In this section, we define some notations used in the representation of HGAT architecture. Then we decompose the architecture into input layer, hierarchical layer, and prediction layer, and explain the implementation details.

3.1 Preliminaries

An undirected graph is represented by G = (V,E), where V is the set of nodes (also known as vertices ), E is the set of edges. The notation ∣∣ means the element number in a particular set. The notation v_i and e_i represent the i^th node and the i^th edge respectively. The adjacency matrix is represented by A = [a_ij], which is nonnegative. Notation D = diag(d₁,d₂,...,d_n) is the degree matrix of A, where ${{d_{i}}={{\sum }_{{j}}{a_{{ij}}}}}$ is the degree of v_i. The undirected graph is associated with node representation matrix H^n×f (also known as node features), where n is the total node number, f is the node features dimension.

3.2 HGAT architecture

As shown in Fig. 1, the workflow of our HGAT architecture is divided into three parts: input layer, hierarchical layer, and prediction layer. Specifically, the hierarchical layer includes l levels, each of which consists of two symmetrical calculations: the coarsening operation and the refining operation. We employed GAT as an input layer, combined with a multi-head attention mechanism [5] to stabilize the learning process. It takes the graph and the node representation H₀ as input, and outputs the node representation H₁. In the hierarchical layer, taking the i^th level as an example, the coarsening operation derives a coarsened graph G_i+ 1 and node representation matrix H_i+ 1, which will be fed into the next level. Then, we concatenated H_i+ 1 and next-level refined node representation matrix H^∗ resulting in $H^{*}_{i+1}$. Through putting $H^{*}_{i+1}$ into the refining operation, we finally obtained the i^th level node representation matrix. After that, in order to classify each node, we employed a softmax classifier after the GAT. Outputting the classes of each node in the one-hot encoding. An example of the two-level hierarchical layer is shown in Fig. 2. After each coarsening operation, the graph becomes smaller. Before the concatenation, the smaller graph needs to be refined first.

We employed the hierarchical mechanism in the architecture of our model. Because it plays a key role in increasing the receptive field, it could help improve classification accuracy. At each hierarchical level, after the graph coarsening operation, the refining operation was used to help recover the graph structure. It would lead to an effective transfer of a node feature to the most relevant one. Through iteratively refining operations, a node can receive information from further places. More details can be found in the description of the hierarchical layer.

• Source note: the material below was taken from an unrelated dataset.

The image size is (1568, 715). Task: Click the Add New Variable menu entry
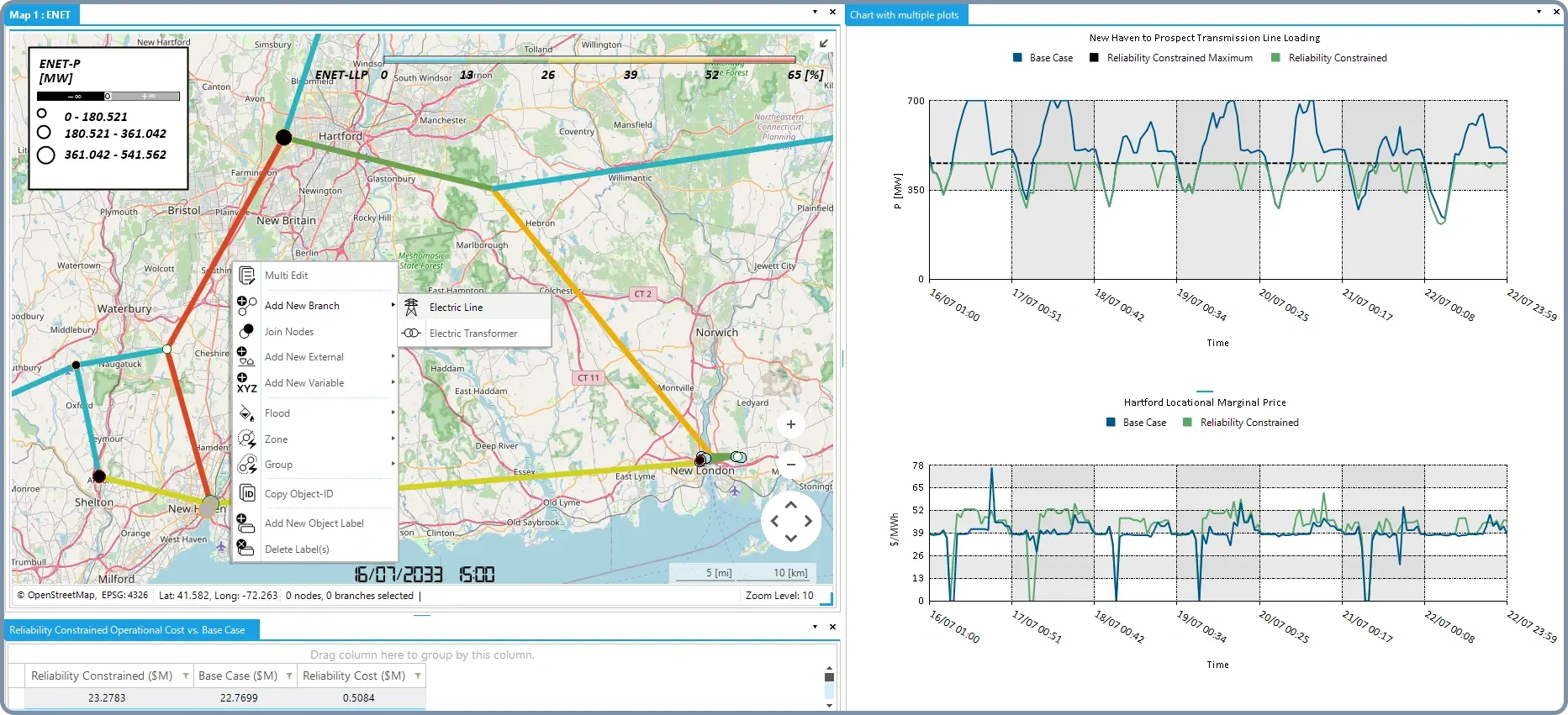pos(304,383)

As for the running time of our algorithm, it was basically the same as GAT. GAT needs to compute attention coefficients between every two nodes, which demands numerous parameters to be learned. In the hierarchical layer of our method, we only need to do a matrix multiplication, as shown in the subsequent section, in each level, which has no parameters to be learned. As a result, our method could improve accuracy without a big sacrifice of efficiency compared to GAT.

3.2.1 Input layer

Because of the promising performance of GAT, we employed attention mechanisms in the input layer. Moreover, we used a multi-head mechanism to stabilize the learning process. The layer took initial G₀ and H₀ as input, and the output node representation matrix H₁ was calculated as:

$$ {H_{1}=\bigcup\limits_{k=1}^{K}\sigma(\alpha^{k}W^{k}H_{0})} $$

(1)

where ∪ represents concatenation, K is the multi-head number, α^k is a normalized attention coefficient matrix, W^k is the corresponding transformation matrix [5], and $\sigma \left (\right )$ is the nonlinearity ELU function.

3.2.2 Hierarchical layer

The hierarchical layer involves l levels, as shown in Fig. 1, each level consisting of a coarsening operation and refining operation. The hierarchical layer is based on the assumption that nodes have similar connections are likely to share their features with each other.

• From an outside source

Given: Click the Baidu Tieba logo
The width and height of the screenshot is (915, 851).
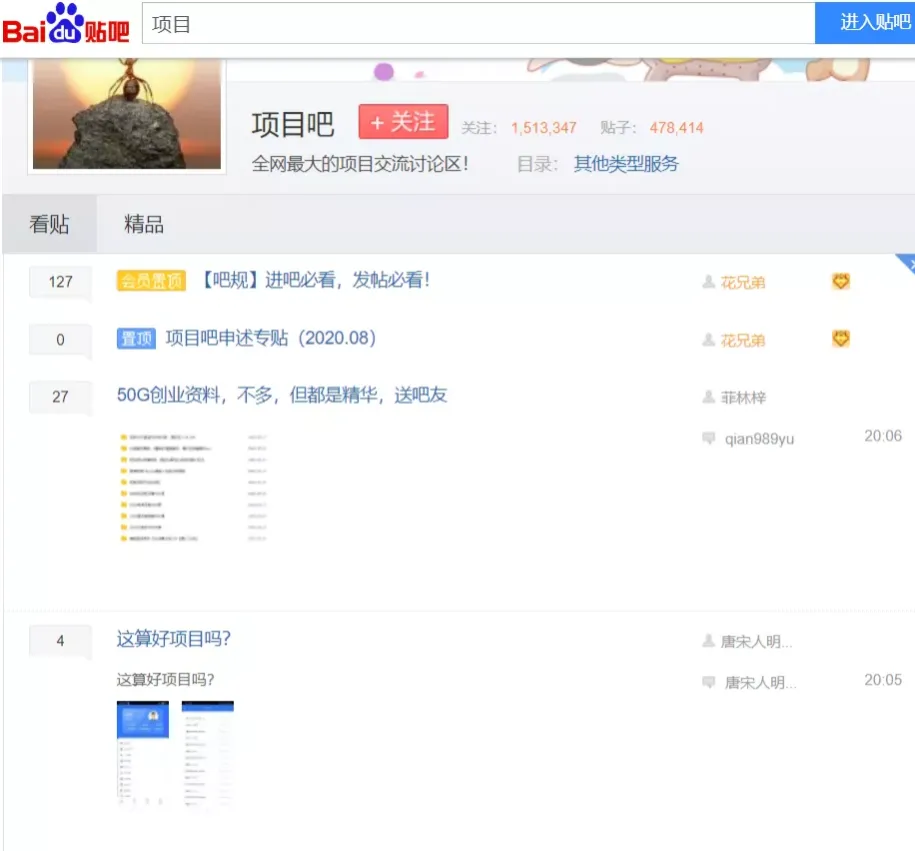Looking at the screenshot, I should (x=66, y=23).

Coarsening is a type of graph reduction, which can interpret the graph transformation using a set of constraints. We first expressed a surjective map from the node set V_i to V_i+ 1 as φ_i, then defined the set of nodes ${V^{r}_{i}}$ of V_i mapped onto the same node v_r of V_i+ 1 as a contraction set, which is formulated in (2). We conducted the equivalent structure selection and similar structure selection one after another to construct all the contraction sets.

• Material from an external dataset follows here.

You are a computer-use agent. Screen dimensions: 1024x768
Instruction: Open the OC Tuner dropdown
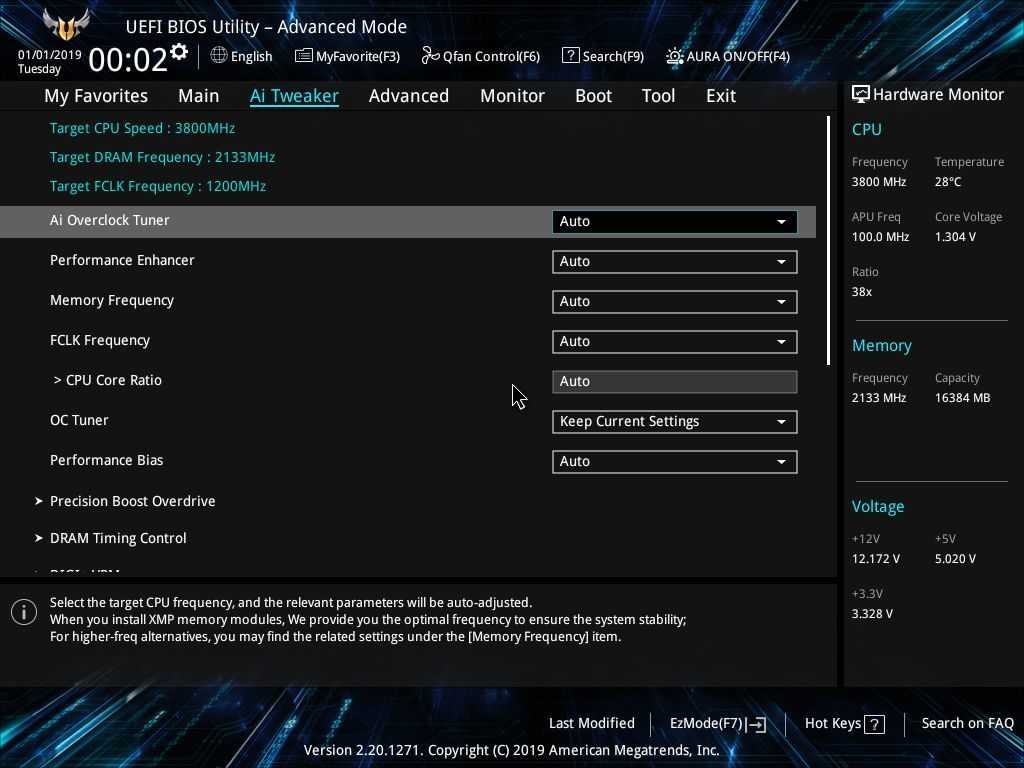[x=674, y=421]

$$ {{V_{i}^{r}}=\{v\in V_{i} :\varphi_{i} (v)=v_{r} \}} $$

(2)

During the equivalent structure selection, we selected nodes having the same neighbors to form contraction sets. Also, we can say nodes are equivalent if their corresponding rows in the adjacency matrix are identical. Each set corresponds to a hyper-node in the coarsened graph. For instance, as the example in Fig. 3 shows, nodes B and C were selected to form a contraction set.

Then, we performed a similar structure selection. Inspired by heavy edge matching [34], the connection strength between node v_j and v_k is defined as (3).

$$ {s_{i}(v_{j} , v_{k})=\frac{A_{i}(v_{j},v_{k})}{\sqrt{D_{i}(v_{j})D_{i}(v_{k})}}} $$

(3)

where A_i and D_i are adjacency matrix and degree matrix of graph i, respectively.

As nodes with fewer neighbors have fewer chances of being selected in the contraction set, we sorted all the nodes besides the contraction sets into ascending order of degrees to give these nodes higher priority in terms of selection. If nodes had the same degree, we sorted them into ascending order of their row number in the adjacent matrix. We iteratively picked up the node v_j besides the contraction sets and calculated the connection strength between all the neighbors besides the contraction sets. Then, we selected the pairs having the largest connection strength as a new contraction set. In particular, if a node didn’t have neighbors besides the contraction sets, we selected it alone as a contraction set. Finally, every node would be selected in the contraction sets. As the example in Fig. 3 shows, after sorting the degree of node A, D, E, F, and G, we first picked up node G. Because it only had one neighbor F, we selected node F and G to form a contraction set. Then, we picked up the rest node which had a minimum degree, namely node D. After calculating the connection strength, we selected a pair (D,E) as a contraction set, for they had the largest value. Finally, because the single node A didnot have neighbors besides the contraction sets, it was selected as a contraction set itself.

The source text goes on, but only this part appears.